◆ **Okuma Metni**:
765 sayılı TCY'nin 430/2. maddesindeki düzenlemede korunan hukuki değer "umumi adap ve aile düzenidir". 5237 sayılı TCY'deki düzenleme ile korunan hukuki değer ise, "kişilerin kendi istekleri ve iradeleriyle serbestçe hareket edebilme özgürlükleri" dir. Kişilerin bir yerde kalma ve bir yere gitme konusunda özgürlükleri olması nedeniyle bu suçun işlenmesi sonucu anılan özgürlükleri ihlal edilmiş olmaktadır. Ancak suçun oluşabilmesi için bu ihlalin hukuka aykırı olarak yapılması zorunludur. Hukuka aykırılık, öğretide genel olarak hukuk düzeninin izin vermediği halleri ifade etmektedir.

◆ **Yapılacak Görevler**:
1/ Metinde "765 sayılı TCY'nin" sözcüklerinin geçtiği yerden başlayıp "halleri ifade etmektedir." sözcüklerinden sonra durarak bu bölümü aynen yazıya geçirin.
2/ Metinde rakamla yazılmış bütün sayısal ifadeleri, metindeki biçimleriyle listeleyin.
Yalnızca metindeki bilgilere dayanın.

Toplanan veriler
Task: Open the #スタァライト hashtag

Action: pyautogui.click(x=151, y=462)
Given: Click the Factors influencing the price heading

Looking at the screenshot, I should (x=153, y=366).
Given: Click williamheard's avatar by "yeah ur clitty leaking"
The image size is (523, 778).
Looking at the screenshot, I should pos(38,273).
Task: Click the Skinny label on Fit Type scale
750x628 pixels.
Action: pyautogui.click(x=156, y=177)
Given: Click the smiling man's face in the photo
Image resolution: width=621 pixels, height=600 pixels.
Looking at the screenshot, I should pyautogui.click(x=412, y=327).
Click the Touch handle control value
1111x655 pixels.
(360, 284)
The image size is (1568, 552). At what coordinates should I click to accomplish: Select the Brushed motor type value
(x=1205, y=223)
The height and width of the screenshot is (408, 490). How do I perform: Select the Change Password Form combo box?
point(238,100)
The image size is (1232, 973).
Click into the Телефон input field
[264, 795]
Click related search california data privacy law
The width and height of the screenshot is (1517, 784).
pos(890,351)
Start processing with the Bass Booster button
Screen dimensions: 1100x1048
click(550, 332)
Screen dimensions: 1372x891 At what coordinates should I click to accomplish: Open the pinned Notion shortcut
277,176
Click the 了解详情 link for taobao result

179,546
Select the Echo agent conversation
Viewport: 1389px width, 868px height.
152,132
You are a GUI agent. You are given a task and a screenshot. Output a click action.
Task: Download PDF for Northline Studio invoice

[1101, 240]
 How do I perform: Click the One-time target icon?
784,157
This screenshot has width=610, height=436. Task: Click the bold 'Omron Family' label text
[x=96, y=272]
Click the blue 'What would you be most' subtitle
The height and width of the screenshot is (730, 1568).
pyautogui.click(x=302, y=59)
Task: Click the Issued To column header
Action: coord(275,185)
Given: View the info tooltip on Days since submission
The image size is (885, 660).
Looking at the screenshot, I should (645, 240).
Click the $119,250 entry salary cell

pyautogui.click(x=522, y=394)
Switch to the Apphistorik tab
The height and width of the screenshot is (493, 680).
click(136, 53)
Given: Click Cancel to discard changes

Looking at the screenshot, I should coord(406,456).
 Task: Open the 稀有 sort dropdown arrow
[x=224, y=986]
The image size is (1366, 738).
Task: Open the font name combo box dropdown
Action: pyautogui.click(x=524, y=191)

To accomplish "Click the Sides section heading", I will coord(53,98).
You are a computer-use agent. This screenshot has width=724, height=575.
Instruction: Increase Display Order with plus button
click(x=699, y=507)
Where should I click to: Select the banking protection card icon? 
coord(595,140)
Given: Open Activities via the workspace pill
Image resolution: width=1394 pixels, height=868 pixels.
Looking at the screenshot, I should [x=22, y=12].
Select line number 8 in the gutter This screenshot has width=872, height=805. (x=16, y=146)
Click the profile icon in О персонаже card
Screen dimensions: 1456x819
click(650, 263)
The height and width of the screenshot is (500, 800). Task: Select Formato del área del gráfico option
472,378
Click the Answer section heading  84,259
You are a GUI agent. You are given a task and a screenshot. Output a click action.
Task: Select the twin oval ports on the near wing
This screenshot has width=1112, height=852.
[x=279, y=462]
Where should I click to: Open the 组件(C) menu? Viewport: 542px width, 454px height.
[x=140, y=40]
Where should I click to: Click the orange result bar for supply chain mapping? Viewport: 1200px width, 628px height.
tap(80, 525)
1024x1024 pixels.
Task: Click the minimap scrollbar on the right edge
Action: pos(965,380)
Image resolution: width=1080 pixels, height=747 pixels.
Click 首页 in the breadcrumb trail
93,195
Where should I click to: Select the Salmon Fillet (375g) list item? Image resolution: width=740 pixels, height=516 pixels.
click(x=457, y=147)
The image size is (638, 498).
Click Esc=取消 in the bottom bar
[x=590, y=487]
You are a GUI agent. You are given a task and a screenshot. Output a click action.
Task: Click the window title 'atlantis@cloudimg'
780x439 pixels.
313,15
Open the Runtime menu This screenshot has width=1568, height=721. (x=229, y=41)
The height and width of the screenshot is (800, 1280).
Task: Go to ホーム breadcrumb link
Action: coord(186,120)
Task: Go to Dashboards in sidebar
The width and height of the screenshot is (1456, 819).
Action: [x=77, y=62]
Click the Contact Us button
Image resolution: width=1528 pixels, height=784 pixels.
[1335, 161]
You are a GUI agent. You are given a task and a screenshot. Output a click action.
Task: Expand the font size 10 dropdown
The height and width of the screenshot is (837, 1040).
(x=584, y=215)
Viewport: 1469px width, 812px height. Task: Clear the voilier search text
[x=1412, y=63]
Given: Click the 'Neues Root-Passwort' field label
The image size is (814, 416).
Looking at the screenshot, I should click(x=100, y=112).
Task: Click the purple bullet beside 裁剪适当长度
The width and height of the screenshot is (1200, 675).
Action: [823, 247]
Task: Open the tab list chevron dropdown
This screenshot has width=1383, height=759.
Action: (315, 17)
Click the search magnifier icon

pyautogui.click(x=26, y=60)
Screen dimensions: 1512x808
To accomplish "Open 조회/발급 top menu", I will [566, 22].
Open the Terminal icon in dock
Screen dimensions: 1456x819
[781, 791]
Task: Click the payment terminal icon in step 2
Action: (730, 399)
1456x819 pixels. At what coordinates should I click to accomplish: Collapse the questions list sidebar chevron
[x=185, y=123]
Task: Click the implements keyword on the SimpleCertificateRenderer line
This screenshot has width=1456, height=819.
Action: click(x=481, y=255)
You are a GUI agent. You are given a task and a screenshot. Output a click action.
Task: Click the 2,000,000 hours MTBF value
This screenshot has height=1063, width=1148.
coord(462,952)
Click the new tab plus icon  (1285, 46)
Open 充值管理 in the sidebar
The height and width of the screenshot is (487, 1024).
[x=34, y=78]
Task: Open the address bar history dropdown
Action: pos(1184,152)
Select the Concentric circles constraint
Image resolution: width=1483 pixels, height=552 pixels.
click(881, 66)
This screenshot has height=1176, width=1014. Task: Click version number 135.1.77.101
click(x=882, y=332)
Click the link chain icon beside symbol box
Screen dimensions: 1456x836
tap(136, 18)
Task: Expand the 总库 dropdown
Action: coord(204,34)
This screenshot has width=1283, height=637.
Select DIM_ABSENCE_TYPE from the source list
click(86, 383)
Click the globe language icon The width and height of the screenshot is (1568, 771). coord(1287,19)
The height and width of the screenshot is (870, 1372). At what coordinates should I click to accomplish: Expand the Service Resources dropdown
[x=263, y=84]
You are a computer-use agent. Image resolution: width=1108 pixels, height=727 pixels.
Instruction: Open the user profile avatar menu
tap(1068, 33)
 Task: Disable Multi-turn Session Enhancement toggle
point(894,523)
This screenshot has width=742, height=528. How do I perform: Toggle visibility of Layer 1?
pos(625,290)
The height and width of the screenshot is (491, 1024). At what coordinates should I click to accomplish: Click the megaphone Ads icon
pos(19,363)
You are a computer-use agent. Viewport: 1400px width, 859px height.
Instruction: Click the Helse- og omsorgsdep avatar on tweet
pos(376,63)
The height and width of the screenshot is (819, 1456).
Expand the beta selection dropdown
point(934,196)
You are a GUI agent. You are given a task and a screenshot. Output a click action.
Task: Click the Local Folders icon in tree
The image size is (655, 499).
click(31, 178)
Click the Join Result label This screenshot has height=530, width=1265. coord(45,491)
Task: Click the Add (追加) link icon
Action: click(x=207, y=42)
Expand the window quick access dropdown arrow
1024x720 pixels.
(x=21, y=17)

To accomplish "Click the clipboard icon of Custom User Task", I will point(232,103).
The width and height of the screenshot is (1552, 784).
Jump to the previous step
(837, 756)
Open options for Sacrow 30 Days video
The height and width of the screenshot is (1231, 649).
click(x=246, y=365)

◆ **Sıralı Sonuçlar**:
1/
765 sayılı TCY'nin 430/2. maddesindeki düzenlemede korunan hukuki değer "umumi adap ve aile düzenidir". 5237 sayılı TCY'deki düzenleme ile korunan hukuki değer ise, "kişilerin kendi istekleri ve iradeleriyle serbestçe hareket edebilme özgürlükleri" dir. Kişilerin bir yerde kalma ve bir yere gitme konusunda özgürlükleri olması nedeniyle bu suçun işlenmesi sonucu anılan özgürlükleri ihlal edilmiş olmaktadır. Ancak suçun oluşabilmesi için bu ihlalin hukuka aykırı olarak yapılması zorunludur. Hukuka aykırılık, öğretide genel olarak hukuk düzeninin izin vermediği halleri ifade etmektedir.

2/
765
430/2
5237